■ Exercise instructions:
Give again, unaltered, the lines of the listing below that run from the line having "Task: Click blue dot beside welcome text" through the line having "The width and height of the screenshot is (1468, 1000).".

▶

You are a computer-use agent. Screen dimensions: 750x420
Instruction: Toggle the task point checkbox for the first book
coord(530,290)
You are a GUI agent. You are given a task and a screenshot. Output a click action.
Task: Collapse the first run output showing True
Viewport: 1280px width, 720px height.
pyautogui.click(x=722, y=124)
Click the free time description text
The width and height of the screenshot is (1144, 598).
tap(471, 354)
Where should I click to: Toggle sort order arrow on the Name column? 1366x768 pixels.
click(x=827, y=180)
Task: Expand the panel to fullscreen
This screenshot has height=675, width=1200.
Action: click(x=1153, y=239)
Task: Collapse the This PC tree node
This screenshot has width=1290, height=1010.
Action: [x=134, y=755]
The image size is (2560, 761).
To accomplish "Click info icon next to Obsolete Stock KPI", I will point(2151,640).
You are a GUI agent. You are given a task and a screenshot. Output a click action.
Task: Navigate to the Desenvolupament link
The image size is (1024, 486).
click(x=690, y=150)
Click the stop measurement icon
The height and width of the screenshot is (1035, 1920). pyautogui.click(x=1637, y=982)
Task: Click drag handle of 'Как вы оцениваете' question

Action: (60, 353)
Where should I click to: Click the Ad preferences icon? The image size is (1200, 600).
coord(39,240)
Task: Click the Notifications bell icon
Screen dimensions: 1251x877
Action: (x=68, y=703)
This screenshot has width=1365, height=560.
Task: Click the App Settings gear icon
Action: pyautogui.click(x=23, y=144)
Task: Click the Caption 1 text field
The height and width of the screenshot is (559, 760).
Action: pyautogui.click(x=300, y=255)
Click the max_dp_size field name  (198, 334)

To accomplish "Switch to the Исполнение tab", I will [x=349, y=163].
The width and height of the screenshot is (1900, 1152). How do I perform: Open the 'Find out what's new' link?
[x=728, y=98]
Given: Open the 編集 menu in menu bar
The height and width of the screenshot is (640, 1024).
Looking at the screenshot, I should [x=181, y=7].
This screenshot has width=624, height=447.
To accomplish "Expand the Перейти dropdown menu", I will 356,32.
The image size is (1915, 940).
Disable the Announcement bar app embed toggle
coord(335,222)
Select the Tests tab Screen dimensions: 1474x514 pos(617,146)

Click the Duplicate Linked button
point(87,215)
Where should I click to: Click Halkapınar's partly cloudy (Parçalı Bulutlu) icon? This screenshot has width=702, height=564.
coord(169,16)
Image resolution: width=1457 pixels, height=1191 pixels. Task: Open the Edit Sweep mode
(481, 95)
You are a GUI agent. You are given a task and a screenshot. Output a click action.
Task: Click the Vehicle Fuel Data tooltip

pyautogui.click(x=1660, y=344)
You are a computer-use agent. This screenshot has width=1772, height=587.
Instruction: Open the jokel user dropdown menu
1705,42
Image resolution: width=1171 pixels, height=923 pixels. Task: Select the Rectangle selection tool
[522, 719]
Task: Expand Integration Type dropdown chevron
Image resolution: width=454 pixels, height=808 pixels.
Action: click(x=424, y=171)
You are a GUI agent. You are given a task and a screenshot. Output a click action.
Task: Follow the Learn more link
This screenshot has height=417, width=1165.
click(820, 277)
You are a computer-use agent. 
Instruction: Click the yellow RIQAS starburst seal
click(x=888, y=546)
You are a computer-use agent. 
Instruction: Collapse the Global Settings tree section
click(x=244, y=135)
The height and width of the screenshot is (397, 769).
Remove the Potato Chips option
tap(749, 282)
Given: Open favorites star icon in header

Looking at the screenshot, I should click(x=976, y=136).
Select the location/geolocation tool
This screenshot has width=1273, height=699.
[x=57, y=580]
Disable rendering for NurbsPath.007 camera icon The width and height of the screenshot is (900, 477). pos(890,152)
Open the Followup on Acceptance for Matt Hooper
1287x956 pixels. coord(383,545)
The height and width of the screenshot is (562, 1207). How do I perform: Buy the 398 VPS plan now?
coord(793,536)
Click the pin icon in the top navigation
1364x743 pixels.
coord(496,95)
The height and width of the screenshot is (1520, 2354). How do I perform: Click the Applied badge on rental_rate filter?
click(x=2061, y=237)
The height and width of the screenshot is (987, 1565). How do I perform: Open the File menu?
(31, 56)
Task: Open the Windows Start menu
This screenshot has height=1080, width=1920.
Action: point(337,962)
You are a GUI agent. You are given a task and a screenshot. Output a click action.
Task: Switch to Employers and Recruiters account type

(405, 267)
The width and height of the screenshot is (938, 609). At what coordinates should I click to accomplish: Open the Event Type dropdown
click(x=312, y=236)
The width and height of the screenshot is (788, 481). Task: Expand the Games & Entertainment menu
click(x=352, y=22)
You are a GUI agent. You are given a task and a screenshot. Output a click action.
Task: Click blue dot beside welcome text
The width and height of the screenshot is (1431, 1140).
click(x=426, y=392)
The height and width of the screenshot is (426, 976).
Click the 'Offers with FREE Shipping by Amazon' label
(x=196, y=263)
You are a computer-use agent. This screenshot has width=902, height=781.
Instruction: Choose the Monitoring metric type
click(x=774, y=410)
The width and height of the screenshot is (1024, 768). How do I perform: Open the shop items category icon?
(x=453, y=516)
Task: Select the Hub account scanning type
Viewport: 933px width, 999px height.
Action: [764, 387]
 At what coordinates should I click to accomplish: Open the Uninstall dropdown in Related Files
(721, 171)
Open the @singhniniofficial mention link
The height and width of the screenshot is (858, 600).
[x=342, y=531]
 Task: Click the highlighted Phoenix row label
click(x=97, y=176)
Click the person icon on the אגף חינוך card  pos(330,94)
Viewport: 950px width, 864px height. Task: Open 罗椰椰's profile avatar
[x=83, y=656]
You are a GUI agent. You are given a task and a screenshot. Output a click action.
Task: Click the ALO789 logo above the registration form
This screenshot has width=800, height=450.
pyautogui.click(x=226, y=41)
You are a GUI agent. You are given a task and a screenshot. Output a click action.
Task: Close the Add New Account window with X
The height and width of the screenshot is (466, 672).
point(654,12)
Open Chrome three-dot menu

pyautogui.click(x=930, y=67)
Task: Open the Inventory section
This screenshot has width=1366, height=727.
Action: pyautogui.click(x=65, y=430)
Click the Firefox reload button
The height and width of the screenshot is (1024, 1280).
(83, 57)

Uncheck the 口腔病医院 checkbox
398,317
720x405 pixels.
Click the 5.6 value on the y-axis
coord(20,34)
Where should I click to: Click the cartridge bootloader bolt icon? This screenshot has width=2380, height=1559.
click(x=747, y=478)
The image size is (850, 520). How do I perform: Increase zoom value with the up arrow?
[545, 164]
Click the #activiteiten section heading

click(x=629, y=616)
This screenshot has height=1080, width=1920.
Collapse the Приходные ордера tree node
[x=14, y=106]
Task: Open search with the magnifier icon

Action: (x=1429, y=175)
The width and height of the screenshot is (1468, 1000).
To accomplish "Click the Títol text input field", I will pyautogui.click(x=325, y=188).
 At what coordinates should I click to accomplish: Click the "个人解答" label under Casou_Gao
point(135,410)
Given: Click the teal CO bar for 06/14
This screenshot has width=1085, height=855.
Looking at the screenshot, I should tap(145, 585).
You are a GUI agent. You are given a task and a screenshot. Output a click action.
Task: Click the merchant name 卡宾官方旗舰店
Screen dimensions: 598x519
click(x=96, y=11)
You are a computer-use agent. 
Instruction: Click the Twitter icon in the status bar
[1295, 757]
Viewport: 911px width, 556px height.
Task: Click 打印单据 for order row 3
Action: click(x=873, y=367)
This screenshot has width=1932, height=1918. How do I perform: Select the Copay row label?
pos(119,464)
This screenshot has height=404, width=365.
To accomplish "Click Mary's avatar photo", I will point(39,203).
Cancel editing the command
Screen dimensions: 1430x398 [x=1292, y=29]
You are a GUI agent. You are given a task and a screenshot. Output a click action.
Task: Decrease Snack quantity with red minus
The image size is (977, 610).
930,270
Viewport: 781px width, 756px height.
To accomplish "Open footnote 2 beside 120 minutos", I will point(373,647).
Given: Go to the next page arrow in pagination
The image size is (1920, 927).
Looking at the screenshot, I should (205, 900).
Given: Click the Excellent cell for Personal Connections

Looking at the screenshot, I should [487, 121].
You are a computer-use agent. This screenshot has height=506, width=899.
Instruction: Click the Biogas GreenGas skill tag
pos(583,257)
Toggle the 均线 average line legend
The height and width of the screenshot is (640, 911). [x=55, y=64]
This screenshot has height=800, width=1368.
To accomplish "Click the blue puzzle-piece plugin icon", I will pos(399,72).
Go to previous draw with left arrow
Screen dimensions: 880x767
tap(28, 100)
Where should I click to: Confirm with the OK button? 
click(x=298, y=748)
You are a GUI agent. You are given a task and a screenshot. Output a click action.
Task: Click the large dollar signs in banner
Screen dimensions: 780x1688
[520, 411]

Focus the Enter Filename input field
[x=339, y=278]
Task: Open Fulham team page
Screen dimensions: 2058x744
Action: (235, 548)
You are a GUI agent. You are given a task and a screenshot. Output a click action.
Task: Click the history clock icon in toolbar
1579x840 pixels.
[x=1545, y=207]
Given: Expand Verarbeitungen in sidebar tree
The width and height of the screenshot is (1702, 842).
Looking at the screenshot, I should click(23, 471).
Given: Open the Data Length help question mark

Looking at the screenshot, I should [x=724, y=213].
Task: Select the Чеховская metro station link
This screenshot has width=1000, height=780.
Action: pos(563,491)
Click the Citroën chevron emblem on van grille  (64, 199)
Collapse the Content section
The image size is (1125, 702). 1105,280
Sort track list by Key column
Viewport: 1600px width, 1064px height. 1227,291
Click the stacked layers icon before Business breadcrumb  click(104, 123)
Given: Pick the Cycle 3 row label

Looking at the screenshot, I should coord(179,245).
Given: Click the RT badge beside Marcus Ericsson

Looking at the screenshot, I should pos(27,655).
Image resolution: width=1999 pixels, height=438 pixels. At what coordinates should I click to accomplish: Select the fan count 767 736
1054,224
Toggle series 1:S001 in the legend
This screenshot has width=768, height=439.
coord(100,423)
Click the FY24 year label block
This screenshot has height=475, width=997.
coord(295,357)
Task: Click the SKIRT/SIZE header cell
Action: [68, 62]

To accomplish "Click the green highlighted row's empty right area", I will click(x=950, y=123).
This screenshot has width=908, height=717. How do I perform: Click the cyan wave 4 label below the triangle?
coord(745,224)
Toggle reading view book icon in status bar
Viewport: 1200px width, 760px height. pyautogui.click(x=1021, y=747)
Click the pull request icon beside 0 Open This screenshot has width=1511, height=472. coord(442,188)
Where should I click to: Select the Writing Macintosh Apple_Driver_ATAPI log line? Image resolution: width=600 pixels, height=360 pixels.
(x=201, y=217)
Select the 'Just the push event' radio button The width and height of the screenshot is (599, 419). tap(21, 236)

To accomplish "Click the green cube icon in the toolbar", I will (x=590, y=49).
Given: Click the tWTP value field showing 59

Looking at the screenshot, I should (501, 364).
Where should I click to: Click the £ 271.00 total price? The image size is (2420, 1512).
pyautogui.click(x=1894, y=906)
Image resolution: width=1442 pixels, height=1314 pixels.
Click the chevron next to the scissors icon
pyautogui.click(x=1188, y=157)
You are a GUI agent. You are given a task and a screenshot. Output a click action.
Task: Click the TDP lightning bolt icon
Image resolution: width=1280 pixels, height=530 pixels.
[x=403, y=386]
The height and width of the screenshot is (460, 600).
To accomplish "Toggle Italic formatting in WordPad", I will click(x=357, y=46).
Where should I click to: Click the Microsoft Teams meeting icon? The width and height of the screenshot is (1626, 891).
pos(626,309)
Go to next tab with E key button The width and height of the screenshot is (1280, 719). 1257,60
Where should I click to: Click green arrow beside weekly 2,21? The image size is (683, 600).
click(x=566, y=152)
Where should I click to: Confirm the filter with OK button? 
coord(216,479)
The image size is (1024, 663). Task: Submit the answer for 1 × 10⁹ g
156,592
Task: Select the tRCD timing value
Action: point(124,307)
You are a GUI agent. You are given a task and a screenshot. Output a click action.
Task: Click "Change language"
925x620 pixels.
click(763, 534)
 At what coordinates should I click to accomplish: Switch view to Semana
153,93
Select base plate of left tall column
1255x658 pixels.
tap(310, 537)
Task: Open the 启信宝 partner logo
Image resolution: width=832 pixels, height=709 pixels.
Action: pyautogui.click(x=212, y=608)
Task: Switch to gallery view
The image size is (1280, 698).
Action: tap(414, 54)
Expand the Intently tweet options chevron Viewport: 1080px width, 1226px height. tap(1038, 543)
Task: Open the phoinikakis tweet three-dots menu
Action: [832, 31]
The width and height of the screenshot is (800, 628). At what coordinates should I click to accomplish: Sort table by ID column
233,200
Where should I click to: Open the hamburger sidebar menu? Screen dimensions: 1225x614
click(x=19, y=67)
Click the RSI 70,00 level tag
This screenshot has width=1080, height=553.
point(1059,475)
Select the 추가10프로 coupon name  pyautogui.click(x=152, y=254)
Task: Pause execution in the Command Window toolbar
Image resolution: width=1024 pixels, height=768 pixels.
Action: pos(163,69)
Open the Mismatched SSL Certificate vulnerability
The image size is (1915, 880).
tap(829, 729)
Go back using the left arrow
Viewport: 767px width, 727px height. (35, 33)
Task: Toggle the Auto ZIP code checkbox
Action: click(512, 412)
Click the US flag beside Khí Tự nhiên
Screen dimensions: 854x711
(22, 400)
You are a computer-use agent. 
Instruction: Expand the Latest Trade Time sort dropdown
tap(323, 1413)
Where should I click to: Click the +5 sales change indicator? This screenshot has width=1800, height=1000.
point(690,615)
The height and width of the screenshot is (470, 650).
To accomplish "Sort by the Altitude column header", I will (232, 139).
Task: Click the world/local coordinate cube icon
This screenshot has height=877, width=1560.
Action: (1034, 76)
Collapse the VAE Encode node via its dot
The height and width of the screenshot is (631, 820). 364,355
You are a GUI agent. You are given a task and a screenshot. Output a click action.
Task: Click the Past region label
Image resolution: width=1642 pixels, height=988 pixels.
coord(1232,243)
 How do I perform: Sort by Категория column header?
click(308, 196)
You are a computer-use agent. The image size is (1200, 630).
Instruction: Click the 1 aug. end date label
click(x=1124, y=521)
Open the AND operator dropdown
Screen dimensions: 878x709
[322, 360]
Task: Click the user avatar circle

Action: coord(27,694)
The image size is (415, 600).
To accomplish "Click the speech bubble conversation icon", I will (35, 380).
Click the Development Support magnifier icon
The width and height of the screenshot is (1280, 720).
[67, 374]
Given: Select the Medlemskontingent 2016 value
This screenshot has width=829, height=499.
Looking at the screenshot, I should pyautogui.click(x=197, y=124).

◀

■ Output for this task:
Task: Click blue dot beside welcome text
The width and height of the screenshot is (1431, 1140).
click(x=426, y=392)
The height and width of the screenshot is (426, 976).
Click the 'Offers with FREE Shipping by Amazon' label
(x=196, y=263)
You are a computer-use agent. This screenshot has width=902, height=781.
Instruction: Choose the Monitoring metric type
click(x=774, y=410)
The width and height of the screenshot is (1024, 768). How do I perform: Open the shop items category icon?
(x=453, y=516)
Task: Select the Hub account scanning type
Viewport: 933px width, 999px height.
Action: [764, 387]
 At what coordinates should I click to accomplish: Open the Uninstall dropdown in Related Files
(721, 171)
Open the @singhniniofficial mention link
The height and width of the screenshot is (858, 600).
[x=342, y=531]
 Task: Click the highlighted Phoenix row label
click(x=97, y=176)
Click the person icon on the אגף חינוך card  pos(330,94)
Viewport: 950px width, 864px height. Task: Open 罗椰椰's profile avatar
[x=83, y=656]
You are a GUI agent. You are given a task and a screenshot. Output a click action.
Task: Click the ALO789 logo above the registration form
This screenshot has width=800, height=450.
pyautogui.click(x=226, y=41)
You are a GUI agent. You are given a task and a screenshot. Output a click action.
Task: Close the Add New Account window with X
The height and width of the screenshot is (466, 672).
point(654,12)
Open Chrome three-dot menu

pyautogui.click(x=930, y=67)
Task: Open the Inventory section
This screenshot has width=1366, height=727.
Action: pyautogui.click(x=65, y=430)
Click the Firefox reload button
The height and width of the screenshot is (1024, 1280).
(83, 57)

Uncheck the 口腔病医院 checkbox
398,317
720x405 pixels.
Click the 5.6 value on the y-axis
coord(20,34)
Where should I click to: Click the cartridge bootloader bolt icon? This screenshot has width=2380, height=1559.
click(x=747, y=478)
The image size is (850, 520). How do I perform: Increase zoom value with the up arrow?
[545, 164]
Click the #activiteiten section heading

click(x=629, y=616)
This screenshot has height=1080, width=1920.
Collapse the Приходные ордера tree node
[x=14, y=106]
Task: Open search with the magnifier icon

Action: (x=1429, y=175)
The width and height of the screenshot is (1468, 1000).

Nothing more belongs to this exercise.